In the hands of anyone else, these three parallel storylines might seem like they’re taking too long or going nowhere. The dialogue isn’t anything special, and in the case of the Street Thunder gang, there’s hardly any at all. Instead of rocking your socks off with a weighty drama at the center of Assault, Carpenter chooses to mount the camera on the hood of a car as we watch this gang drive around town, ominously aiming their guns at unsuspecting citizens. That or we sit in the passenger seat of Lieutenant Stoker’s car, watching him drive around LA without knowing a bit of what the guys in Street Thunder have in store for him. These early driving scenes would feel like they last forever with another filmmaker, but with Carpenter’s signature wide shots, mastery of winding tension, and incredible booming synth score, he effortlessly builds a sense of dread in these early scenes.

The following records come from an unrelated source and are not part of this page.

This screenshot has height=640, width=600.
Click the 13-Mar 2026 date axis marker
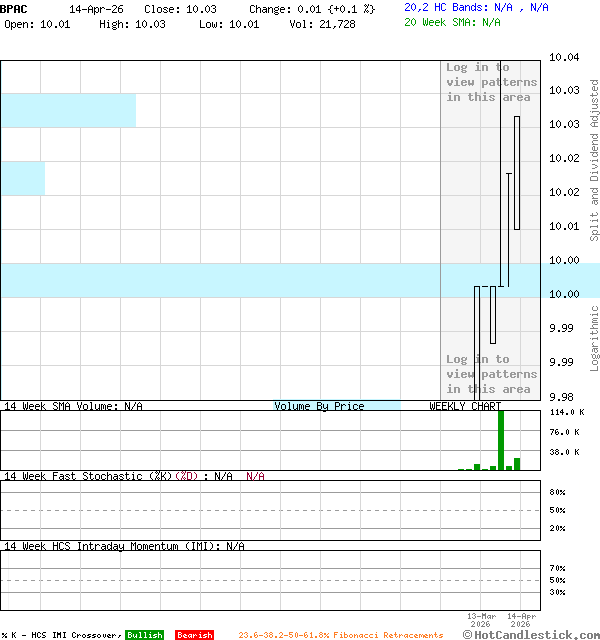(x=481, y=620)
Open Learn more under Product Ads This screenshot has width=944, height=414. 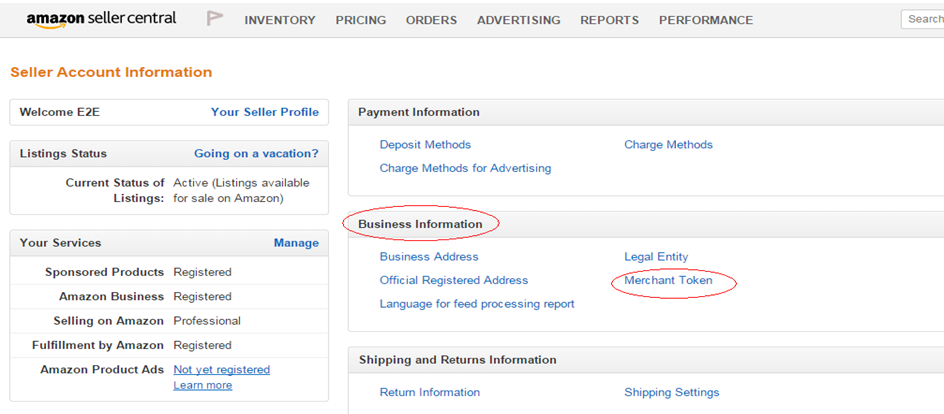pos(202,385)
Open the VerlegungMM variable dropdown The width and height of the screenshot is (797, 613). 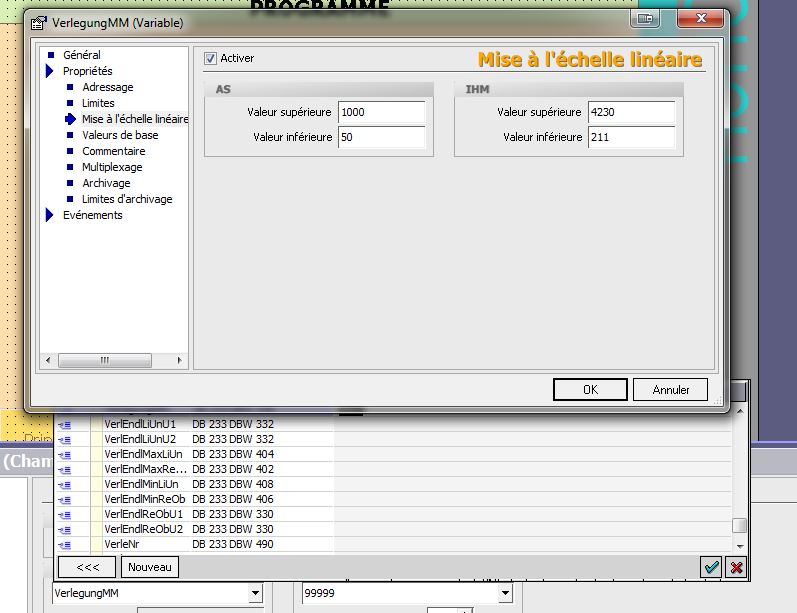tap(254, 594)
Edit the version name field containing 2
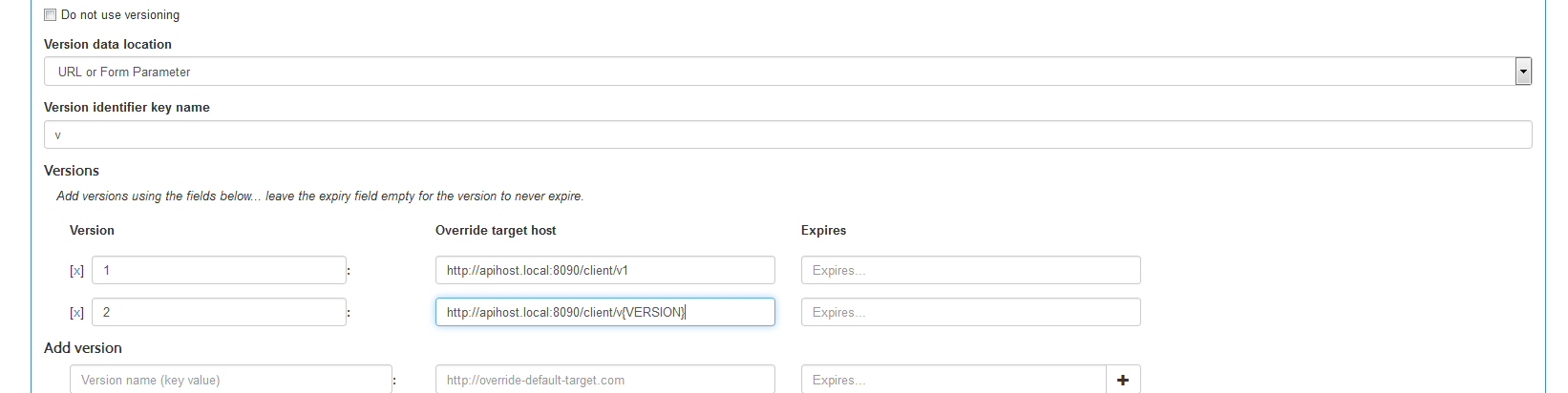1568x393 pixels. coord(219,313)
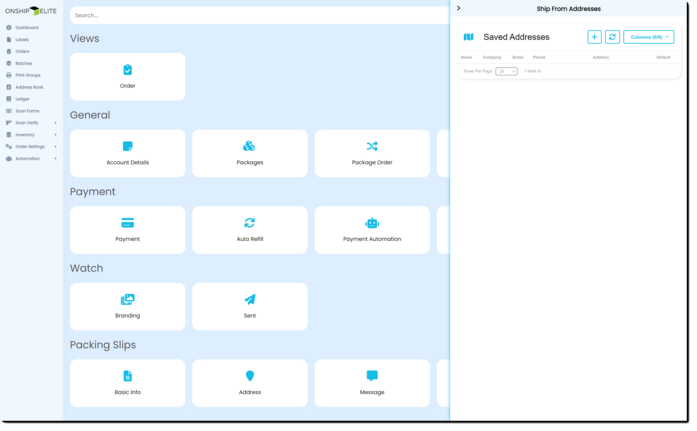This screenshot has height=431, width=697.
Task: Open the packing slip Message tile
Action: 372,383
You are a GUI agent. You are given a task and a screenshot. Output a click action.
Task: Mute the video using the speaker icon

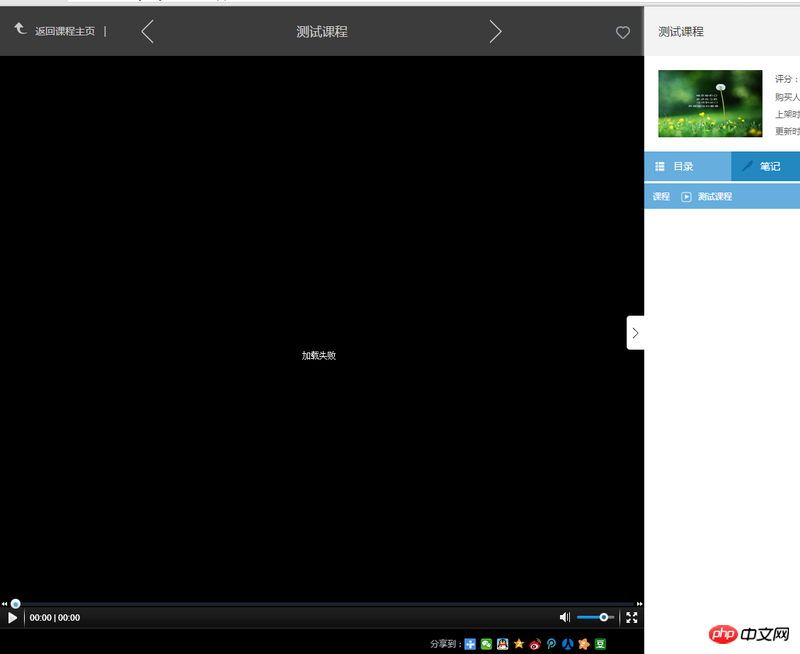tap(565, 618)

Some might say the scenes in which Napoleon Wilson is being transported could have been cut down a bit, but Darwin Joston is so entertaining in the role that he makes up for it. The movie is named after the action to come, but this first act just might be the best cut of the film.

The Ice Cream Truck Scene

This all culminates in the film’s most infamous scene — the ice cream truck set piece. A young girl (Kim Richards) and her father (Martin West) stop at a payphone, and when she spots an ice cream truck, she runs off to go buy some. She buys a cone, and after realizing she got the wrong flavor, she turns around to go back and is confronted by the Street Thunder gang as they’re beating up the truck’s owner. One of the members shoots the little girl, then kills the owner of the ice cream truck. It’s a bizarrely violent and disturbing scene that slams the door on any chances that this movie had of being peaceful. John Carpenter cranks up the heat with the young girl’s father killing a member of the gang. He is then chased into the titular precinct by Street Thunder, and the game is on.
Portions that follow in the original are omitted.